タイワンカモシカ
かもしかの仲間でからだが一番小柄です。「南国の小公子」!

タイワンカモシカ
Formosan Serow (英)
Formosa Serau (独)

《学名》
Capricornis swinhoei
Capricornis=「ヤギの角をした」
swinhoei=人の名前

《亜種》
亜種はない。
最後の氷河期から約16000年も台湾という独立した島に生き続けてきた。
動物学の分類上はニホンカモシカの亜種とされる。

《分布》
台湾に広く生息。大部分は1000〜3500mの高地の針葉樹林や混合林の中に棲む。

《食性》
イネ科の草本類、広い葉の草本類、木々の葉や芽、針葉樹の小枝、葉、樹皮など食性は多様。

《体格》
ニホンカモシカよりも小型。
毛色は全体に濃い茶褐色で、あごから首の下部分が黄褐色。
おとなで頭胴長80〜90cm、こどもは30〜40cm。

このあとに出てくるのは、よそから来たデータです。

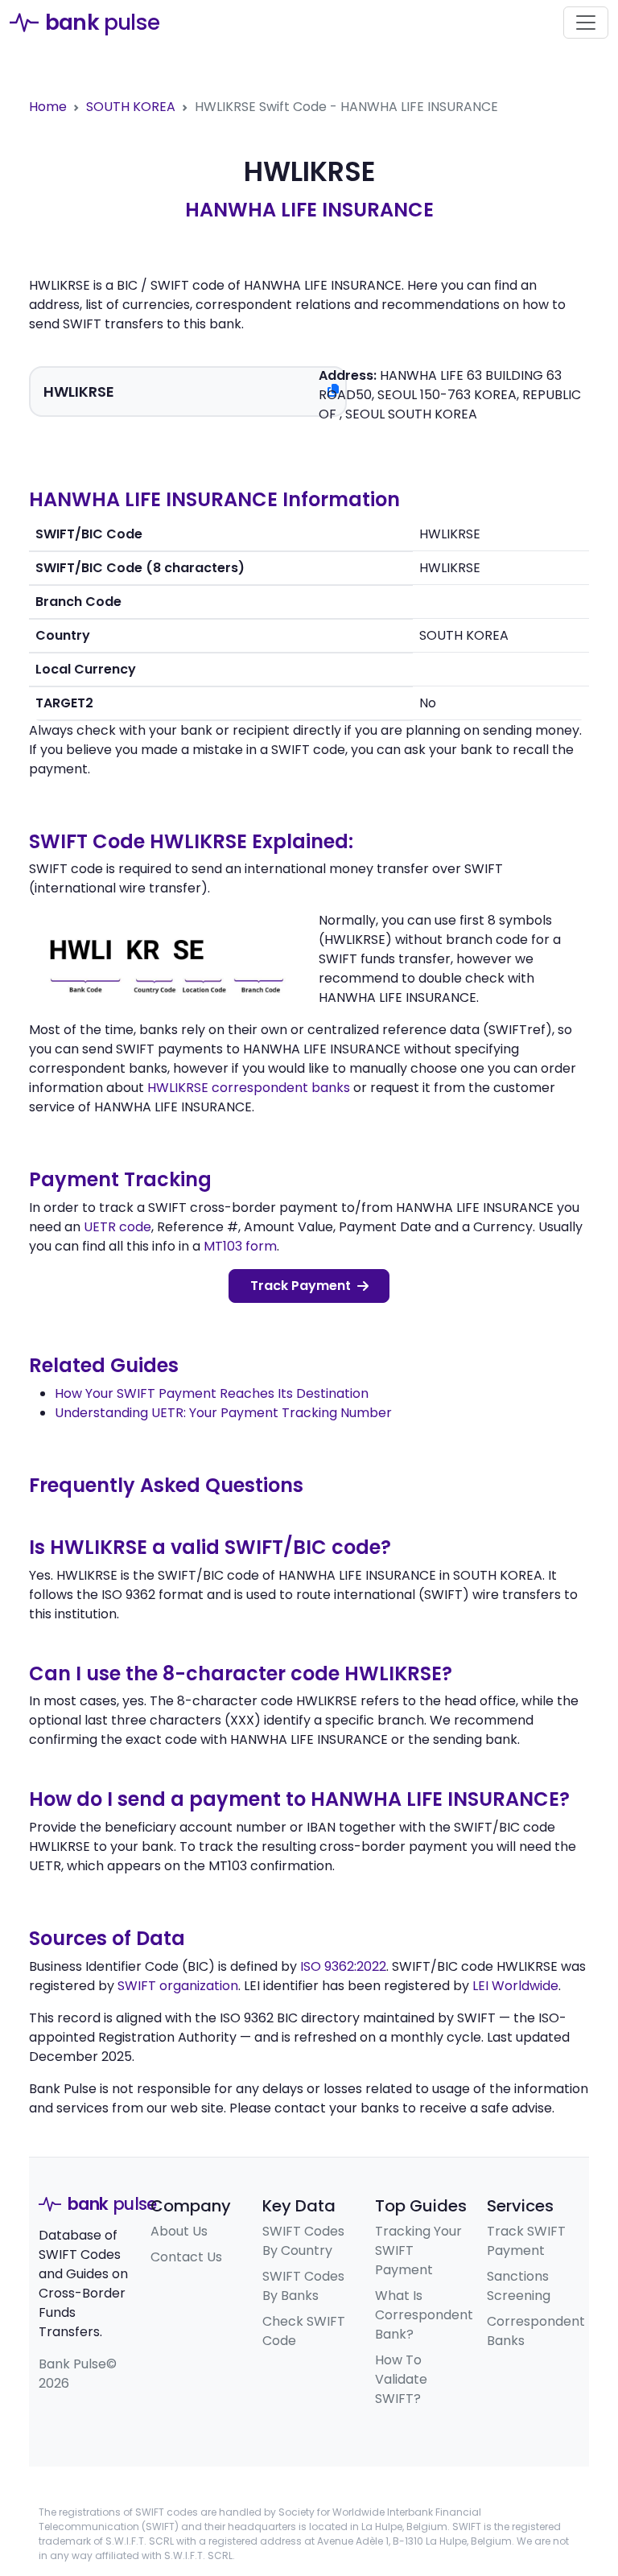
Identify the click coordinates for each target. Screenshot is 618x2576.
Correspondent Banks (536, 2331)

背までの高さはおとなで約55cm、こどもで約25〜30cm。おとなの体重は約30kg、こどもは約2.5kg。

《タイワンカモシカの生活》
タイワンカモシカは、ふつう人里離れた高地の岩場や草地の混じる森林で、群れをなさず単独で行動します。
オスもメスも角があります。
角を立ち木の幹にこすりつけた跡に、眼下腺や蹄腺から分泌する臭いのある分泌液をつけてなわばりを主張します(マーキング)。
決まった場所(1〜3カ所)にため糞をします。
暑いのが苦手で日中はよく岩陰で休んでいます。
秋(9〜11月)に交尾をして、7ヶ月の妊娠期間を経て、翌年の春(4〜6月)に通常1頭のこどもを出産します。
日本カモシカセンターでは家族一緒に飼育してもケンカはしないそうですが、オスのこどもは二歳を迎えるころから父親に攻撃されるようになります。こどもは約1年でおとなと同じ大きさになります。他のかもしかたちより比較的性格はおとなしいそうです。

写真提供 warajiya 様

人間以外の外敵は唯一雲豹(ウンピョウ)でしたが、台湾では雲豹は絶滅したものとされていて、今は人間による密猟と自然破壊が最大の敵です。

日本では、三重県の日本カモシカセンターでのみ飼育され、公開されています。